The Sable Island sweat bee was listed as a threatened species in 2017 by the Nova Scotia Department of Natural Resources. Since then, researchers have studied the insect in the hopes of saving it.
Zoe Lucas, president of the Sable Island Institute, has conducted research on the island for 40 years, including a long-term study of the relationships between plants, insects, birds and horses.
"The sweat bee is basically the size of an ant with wings. They're tiny, and so it's going to take some time to locate," she said.
The bee is vulnerable because it depends on the island for survival, Lucas said. Sable Island sits about 300 kilometres off the coast of Nova Scotia and the sandbar never gets wider than 1.5 kilometres.
Lucas said conserving the sweat bee, which pollinates other plants, protects the overall habitat of the island and its other species.
"It's all about conservation and biodiversity," she said. "Biodiversity has been identified as something we need to take very seriously and there's a serious concern about loss of diversity on the planet."
Dave Shutler, a biologist at Acadia University who studies bees, visited Sable Island last summer and said the sweat bee's role on the island is crucial.
"It's conceivable in the absence of sweat bees that there are a number of species of plants that might just go belly up after a while," he said.

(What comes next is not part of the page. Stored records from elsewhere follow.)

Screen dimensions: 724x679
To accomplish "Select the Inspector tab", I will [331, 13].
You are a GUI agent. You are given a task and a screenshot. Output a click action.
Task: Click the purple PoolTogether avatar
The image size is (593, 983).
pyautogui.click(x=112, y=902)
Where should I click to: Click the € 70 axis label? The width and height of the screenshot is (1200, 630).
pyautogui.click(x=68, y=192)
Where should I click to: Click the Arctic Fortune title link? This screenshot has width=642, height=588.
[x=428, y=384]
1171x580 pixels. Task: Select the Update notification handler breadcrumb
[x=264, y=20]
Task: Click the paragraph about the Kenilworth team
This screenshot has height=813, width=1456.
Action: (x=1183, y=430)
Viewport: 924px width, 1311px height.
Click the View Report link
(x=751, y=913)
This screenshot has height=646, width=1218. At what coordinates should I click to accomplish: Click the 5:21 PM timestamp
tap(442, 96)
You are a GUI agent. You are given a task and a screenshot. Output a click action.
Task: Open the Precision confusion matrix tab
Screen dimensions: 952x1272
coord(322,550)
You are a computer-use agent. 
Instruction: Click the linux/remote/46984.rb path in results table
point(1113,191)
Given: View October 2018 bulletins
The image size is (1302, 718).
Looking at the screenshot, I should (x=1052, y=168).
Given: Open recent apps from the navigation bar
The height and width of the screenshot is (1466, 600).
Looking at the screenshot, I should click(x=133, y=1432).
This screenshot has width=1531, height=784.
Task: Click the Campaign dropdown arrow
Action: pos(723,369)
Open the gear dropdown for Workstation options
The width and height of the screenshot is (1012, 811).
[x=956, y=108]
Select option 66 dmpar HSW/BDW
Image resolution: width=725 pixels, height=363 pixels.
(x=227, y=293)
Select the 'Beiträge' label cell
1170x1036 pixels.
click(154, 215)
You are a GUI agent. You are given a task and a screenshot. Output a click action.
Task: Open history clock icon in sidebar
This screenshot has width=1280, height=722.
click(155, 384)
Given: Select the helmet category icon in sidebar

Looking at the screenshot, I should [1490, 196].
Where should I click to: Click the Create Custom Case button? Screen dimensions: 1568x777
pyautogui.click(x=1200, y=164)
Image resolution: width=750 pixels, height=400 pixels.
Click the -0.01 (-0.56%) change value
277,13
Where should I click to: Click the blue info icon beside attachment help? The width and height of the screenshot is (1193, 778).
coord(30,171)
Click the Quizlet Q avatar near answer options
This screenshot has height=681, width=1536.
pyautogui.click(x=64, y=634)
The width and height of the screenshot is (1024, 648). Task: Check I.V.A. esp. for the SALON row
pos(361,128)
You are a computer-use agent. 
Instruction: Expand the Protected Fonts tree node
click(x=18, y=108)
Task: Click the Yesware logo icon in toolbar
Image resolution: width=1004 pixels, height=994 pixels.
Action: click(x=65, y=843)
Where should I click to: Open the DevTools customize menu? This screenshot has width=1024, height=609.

He said island species in general can be vulnerable.
"They hadn't the opportunity to co-evolve with all kinds of competitors and predators, so island populations are often more susceptible than mainland populations."
Dan Kehler, the park ecologist for Sable Island National Park Reserve, said measures have been taken to protect the sweat bee, such as environmental assessments and figuring out how to manage visitors to the island.
"The sweat bee is a pollinator and that plays an important role in ecosystems for the vegetation," Kehler said. "Parks Canada carefully manages visitation to help protect the sweat bee and the other species."
Sable Island offers more than scientific research. The island is special to many for its wild horses, birds, shipwrecks, history and the people who have lived on the island.
Lucas may be the island's longest-term inhabitant.
She feels fortunate to have spent so much time living and working on the island.
"It's a unique opportunity and the island is an incredibly special place. I still find days when I'm just swept away by something that I've experienced."